From the crossing analysis of social networks with frequent locations and mobility models, relevant statistics about mobility patterns and the nature of locations shared by social contacts have been obtained. The results support the hypothesis that other frequent locations of individuals can be considered as potential places where users of the same social network interact. Moreover, it has been shown that most of the co-location interactions are those related to ego’s non-frequent and other frequent locations. Indeed, the most common type of ego-alter interaction is one in which they share non-frequent locations. Additionally, the potential value of these results to inform activity-based models and assess transport policies in which transport resources are shared has been discussed.
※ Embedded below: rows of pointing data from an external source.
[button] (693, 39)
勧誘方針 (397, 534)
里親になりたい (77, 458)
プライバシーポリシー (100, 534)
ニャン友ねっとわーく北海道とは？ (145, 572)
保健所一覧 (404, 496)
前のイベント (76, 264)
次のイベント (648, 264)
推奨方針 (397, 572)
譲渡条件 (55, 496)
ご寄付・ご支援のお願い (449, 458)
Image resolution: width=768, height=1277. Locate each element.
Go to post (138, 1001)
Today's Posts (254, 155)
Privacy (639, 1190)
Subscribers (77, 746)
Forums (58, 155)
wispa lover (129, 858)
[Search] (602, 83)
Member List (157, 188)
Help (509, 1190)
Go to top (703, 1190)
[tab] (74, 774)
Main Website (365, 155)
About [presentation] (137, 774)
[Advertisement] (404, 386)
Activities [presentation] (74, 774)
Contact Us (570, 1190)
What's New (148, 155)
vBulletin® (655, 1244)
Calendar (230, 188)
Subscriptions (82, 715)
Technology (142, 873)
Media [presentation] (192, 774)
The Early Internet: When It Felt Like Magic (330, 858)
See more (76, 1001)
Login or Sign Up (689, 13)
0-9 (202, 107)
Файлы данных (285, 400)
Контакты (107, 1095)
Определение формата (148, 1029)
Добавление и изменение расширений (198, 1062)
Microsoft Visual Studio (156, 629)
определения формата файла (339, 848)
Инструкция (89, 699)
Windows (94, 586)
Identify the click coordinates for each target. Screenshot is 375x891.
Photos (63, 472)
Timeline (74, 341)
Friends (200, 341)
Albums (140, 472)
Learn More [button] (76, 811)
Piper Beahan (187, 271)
Despite the potential of mobile phone data to provide rich information about the interaction between social networks and travel behavior, a number of drawbacks and limitations shall be taken into account, such as the high spatio-temporal heterogeneity of the data or the lack of socio-demographic information. These shortcomings and limitations have been analyzed in depth. Data fusion with other data sources is a promising approach to fill the gaps of information (such as socio-demographic gaps) as well as to validate the results.

This research has thrown up many questions in need of further investigation. An interesting future line of research is the analysis of the length distribution of the trips derived from the social activities distinguishing between the different types of interactions ego-alter (e.g. non-frequentother). Especially interesting is the case in which both users share a non-frequent location, aiming to explore if there is any kind of joint decision among them looking for a mutual benefit.